--- Data ---

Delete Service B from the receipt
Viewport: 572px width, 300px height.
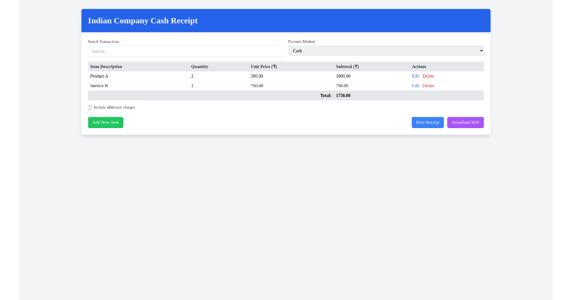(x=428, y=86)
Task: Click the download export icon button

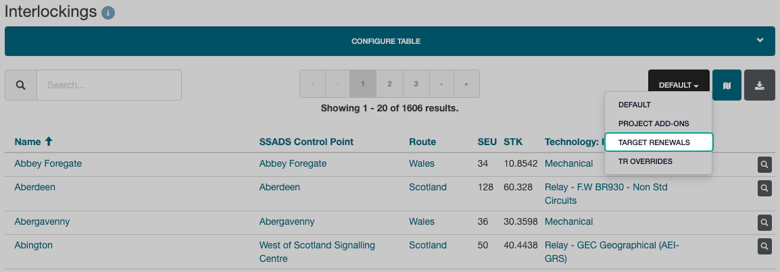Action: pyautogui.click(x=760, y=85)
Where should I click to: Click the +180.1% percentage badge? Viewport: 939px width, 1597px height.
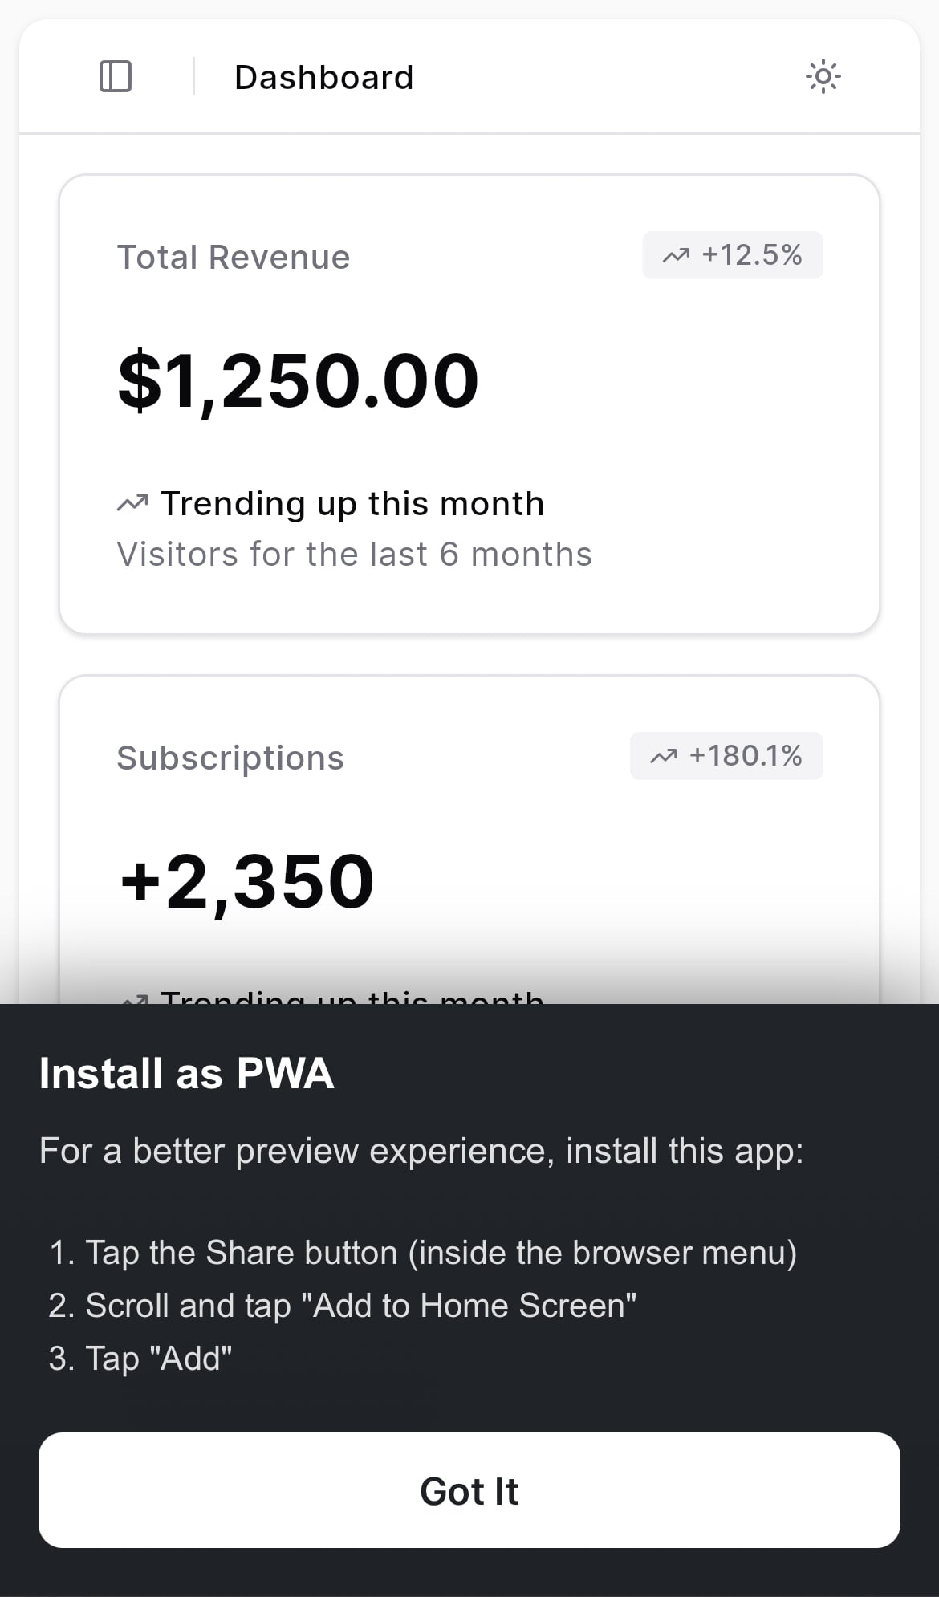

---
--- Data ---

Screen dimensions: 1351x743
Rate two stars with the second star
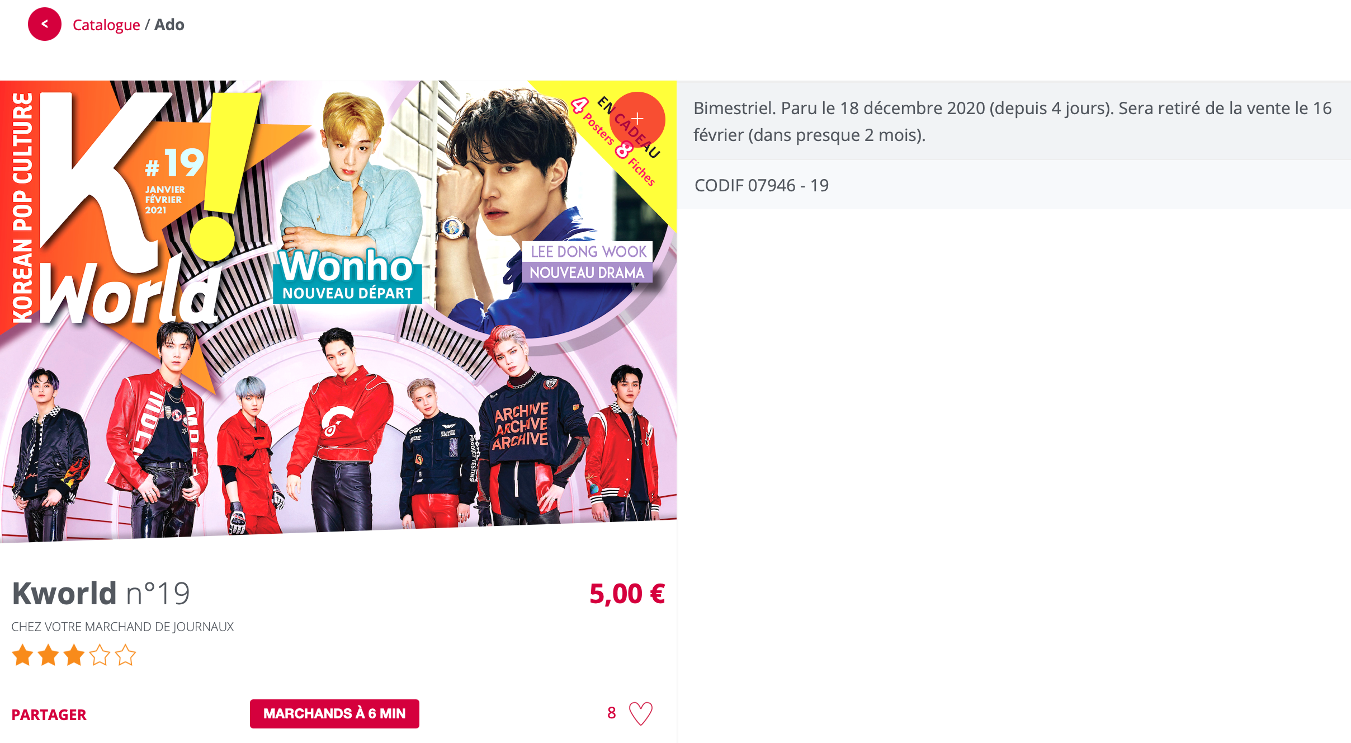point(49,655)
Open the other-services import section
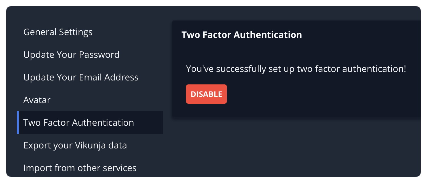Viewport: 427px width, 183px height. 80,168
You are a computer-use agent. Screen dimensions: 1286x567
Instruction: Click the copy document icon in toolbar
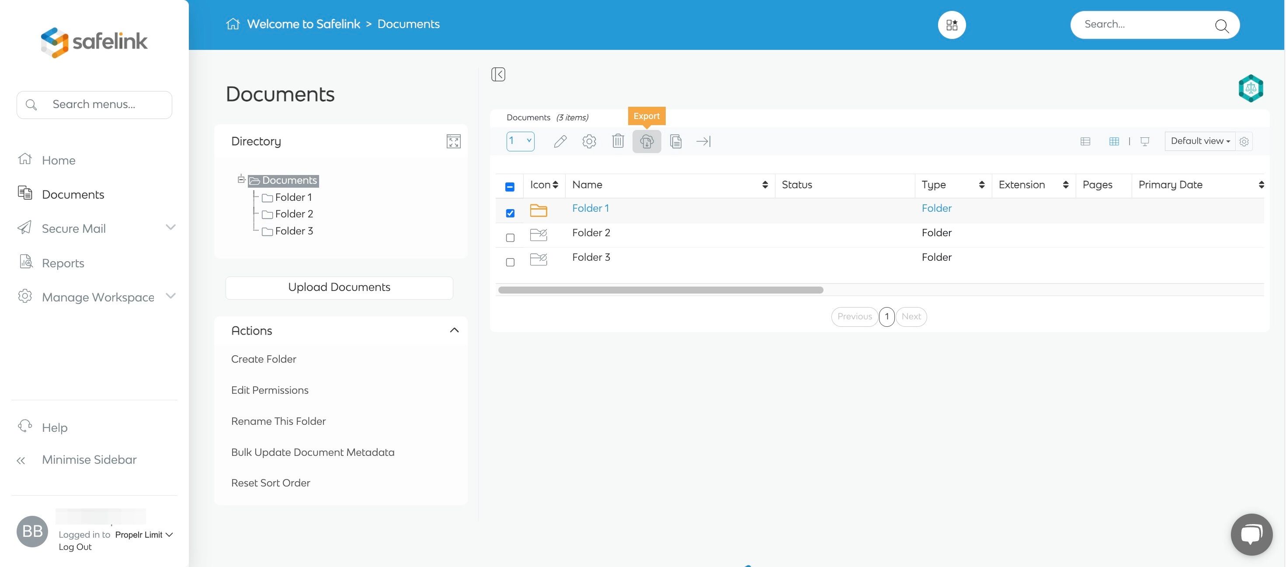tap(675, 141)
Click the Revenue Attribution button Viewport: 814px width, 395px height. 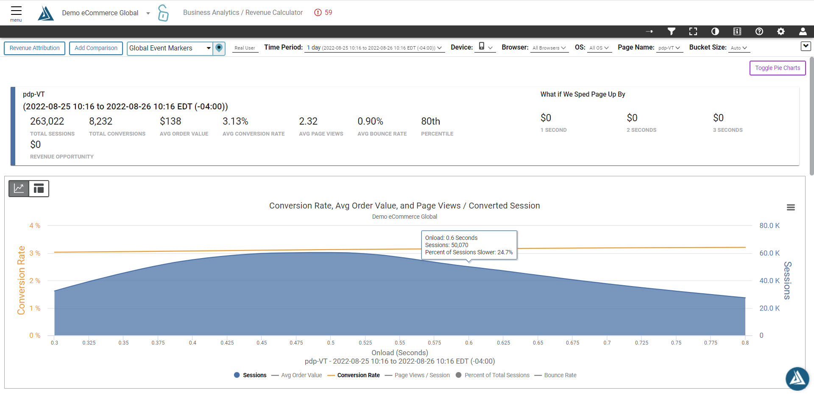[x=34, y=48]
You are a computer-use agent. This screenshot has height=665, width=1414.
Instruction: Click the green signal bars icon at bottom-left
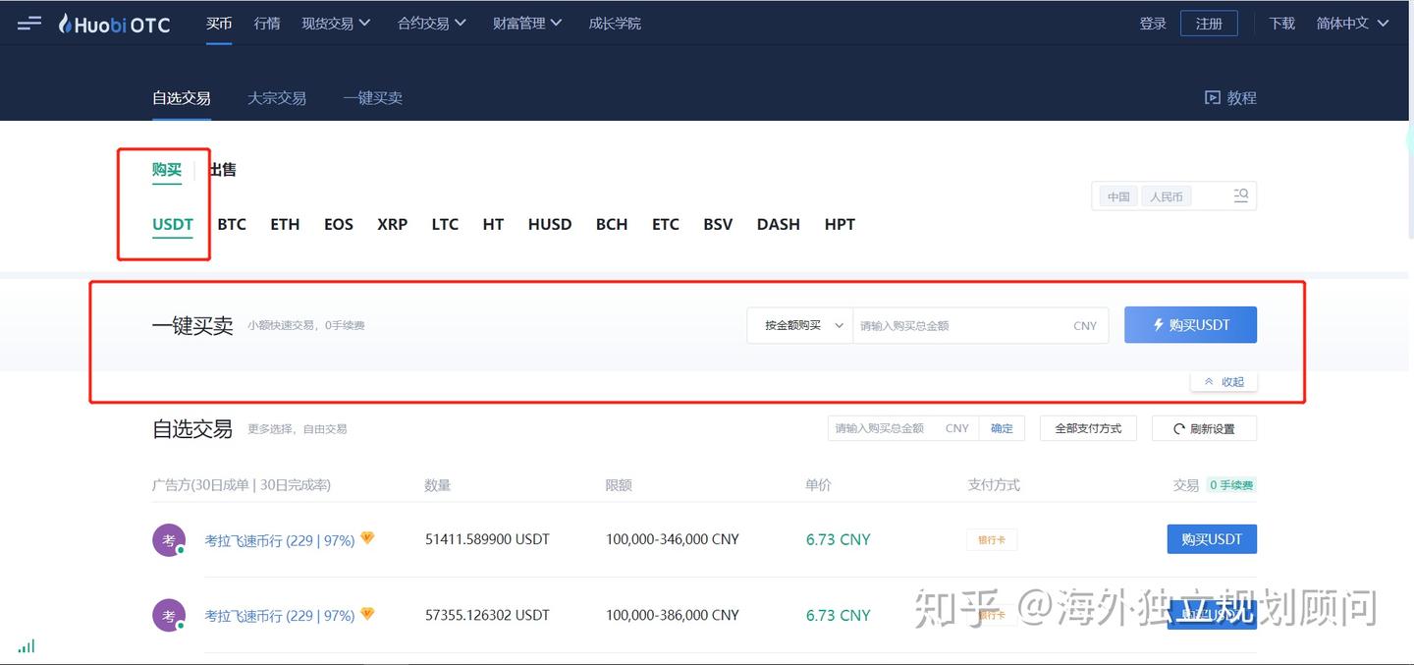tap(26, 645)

---
--- Data ---

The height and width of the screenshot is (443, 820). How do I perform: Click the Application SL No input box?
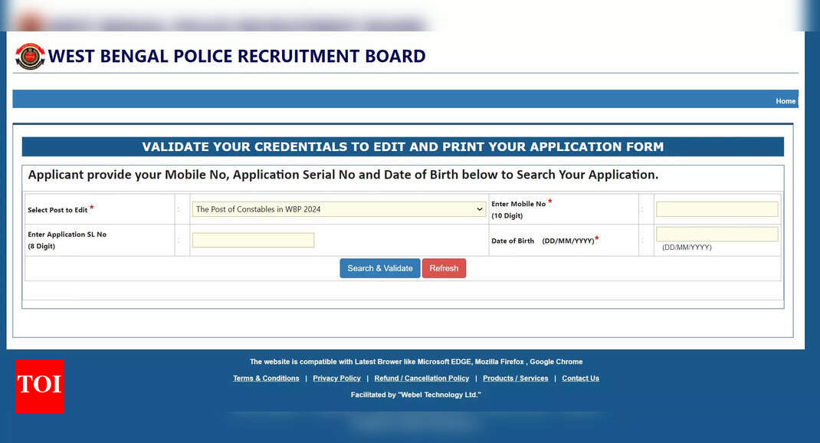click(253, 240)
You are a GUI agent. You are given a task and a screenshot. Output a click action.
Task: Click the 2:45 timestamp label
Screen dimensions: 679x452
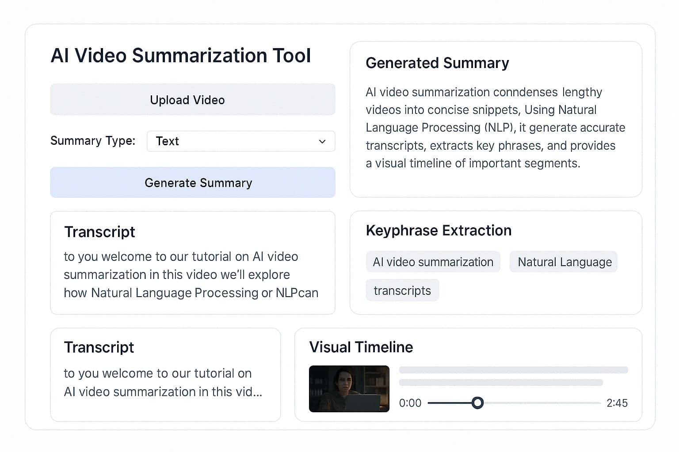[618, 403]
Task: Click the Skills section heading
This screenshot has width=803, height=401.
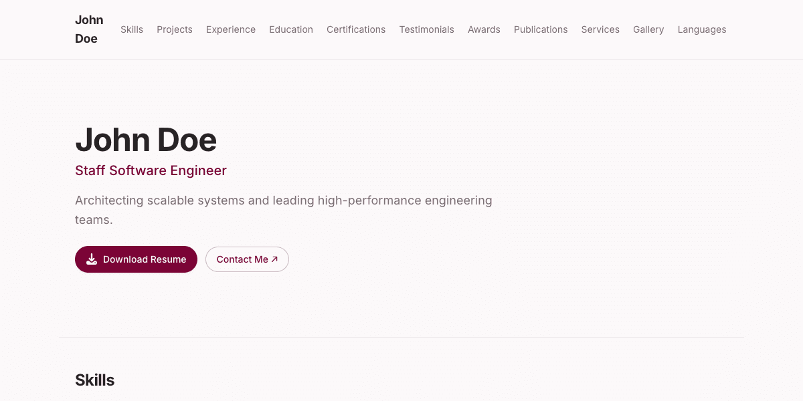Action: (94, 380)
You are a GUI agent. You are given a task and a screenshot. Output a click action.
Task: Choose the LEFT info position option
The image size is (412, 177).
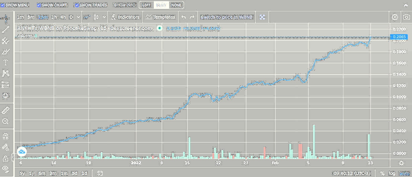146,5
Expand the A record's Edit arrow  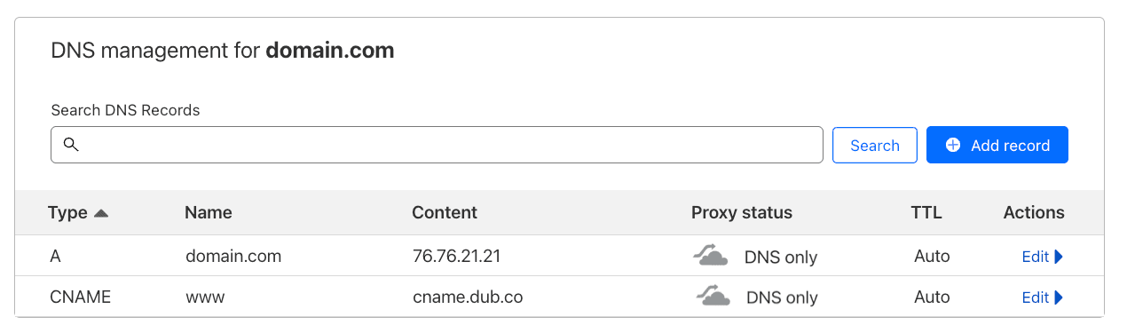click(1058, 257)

---

**Problem details:** Substitute "gray" for "green" in the lines starting with the line that contains "You are a computer-use agent. This" and going on through the line that contains "tap(26, 645)", changing nothing else. Return only those lines and leave the pictures out.

**Exercise solution:**
You are a computer-use agent. This screenshot has height=665, width=1414.
Instruction: Click the gray signal bars icon at bottom-left
tap(26, 645)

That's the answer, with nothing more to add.